Written instruction A — Reproduce the forum thread about bindings for the Nitro SubZero snowboard word for word, starting at "I have the regular" and ending at "Union Contact Pros.".
Written instruction B — Carry on the forum thread about bindings for the Nitro SubZero snowboard from the point where it stops.

Selected text —
+++

# Nitro Sub Zero what bindings?



## mercm3 (Nov 13, 2008)

Got a great deal on a Nitro SubZero, was thinking of putting some 390 Bosses on it or Flux DS45 which binding matches up better with this board? Main use of the board mess around jib/butter board when the snow sucks or I gotta chill and ride with people who really can't ride.


----------



## DC5R (Feb 21, 2008)

I'm a fan of the 390s because of the canted footbeds.


----------



## twin89 (Jan 21, 2009)

i at first bought a bought a subzero with the same intentions as you, and now i ride the board full time haha, beware of the addictingness of the SubZero. (such a fun board).

I have union contacts on it, but in addition to the two bindings you mentioned i would recomend maybe some flux tt30s or rk30 or sf45, maybe some k2 hurrithanes and indys, burton cobrasharks, nitro (raiden) phantoms, zero. I'm hesitant to recomend union bindings cause i had my share of problems with them before i finally got them to work correctly (lots of maintenance required on my part) but i think some of the problems i had on the contact would not be had on the force due to the design.

On my contacts i had the heel loop consistently coming loose.

you can't really go wrong too much, just avoid technines and super stiff freeride bindings


----------



## mercm3 (Nov 13, 2008)

I've been leaning to the 390's due to price and I have had great experience with ROME CS. I saw I could get some DS45's for about $20 more and was wondering if they were worth the difference and part of me wanted to just try something different.


----------



## Mysticfalcon (Nov 27, 2007)

I have the regular 390s on my Sub Pop (the older name for the SubZero)


----------



## Nivek (Jan 24, 2008)

Somethin soft. Flow Quattros, Flux RK30's, K2 Hurrithanes, or Union Contact Pros.


----------



## mercm3 (Nov 13, 2008)

the DS45s I can get is a size medium, according to Flux size chart that works for a 8-10. Reading from peeps here they mention flux bindings are a little bigger then the average binding. I wear an 07 Vans Fargo sz8, would the medium be too big?


----------



## jliu (Jan 20, 2009)

twin89 said:


> i at first bought a bought a subzero with the same intentions as you, and now i ride the board full time haha, beware of the addictingness of the SubZero. (such a fun board).
> 
> I have union contacts on it, but in addition to the two bindings you mentioned i would recomend maybe some flux tt30s or rk30 or sf45, maybe some k2 hurrithanes and indys, burton cobrasharks, nitro (raiden) phantoms, zero. I'm hesitant to recomend union bindings cause i had my share of problems with them before i finally got them to work correctly (lots of maintenance required on my part) but i think some of the problems i had on the contact would not be had on the force due to the design.
> 
> ...


Hey twin...do you mainly ride park? How do you find the subzero around the mountain? There was a killer price for a subzero at my local shop...but I couldn't justify getting it just to mess around...haha

As for bindings...i think indy's would be good


----------



## Nivek (Jan 24, 2008)

jliu said:


> Hey twin...do you mainly ride park? How do you find the subzero around the mountain? There was a killer price for a subzero at my local shop...but I couldn't justify getting it just to mess around...haha
> 
> As for bindings...i think indy's would be good


SubPops/Zeros are fun boards to cruise around on. They are not responsive. But they have a great sidecut and are super fun to butter around on. Great in powder too. I rode one for 3 years.

+++

Stored data —
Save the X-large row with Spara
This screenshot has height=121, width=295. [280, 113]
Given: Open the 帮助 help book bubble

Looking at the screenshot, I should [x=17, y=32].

+++

Task answer A —
I have the regular 390s on my Sub Pop (the older name for the SubZero)


----------



## Nivek (Jan 24, 2008)

Somethin soft. Flow Quattros, Flux RK30's, K2 Hurrithanes, or Union Contact Pros.

Task answer B —
----------



## Enigmatic (Feb 6, 2009)

I really like the way the contrabands feel on the subzero...

I used to have regular 390's on it but found them a little bit stiffer than I wanted. In comparison, when I made the switch to the contrabands they felt like a magical force holding my boot to the board that didn't apply any pressure whatsoever to my toes.

I say you get the softest bindings possible, whatever those may be


As for riding the subzero outside of the park...it can handle it but its not ideal. I took it on some powder runs at Mammoth down some of the blacks, and all I was thinking was damn I want to go get my custom. The powder was clumping up in certain spots so the board bends a lootttt and get sorta chattery. But then again I was riding with friends who wanted to bomb down everything...if I was just cruising down those runs by myself then the sub would have been fun to play around with and take advantage of that softer flex.


----------



## pencap75 (Dec 10, 2008)

Agree with ride contrabands. Got a pair on my subpop love em.


----------



## twin89 (Jan 21, 2009)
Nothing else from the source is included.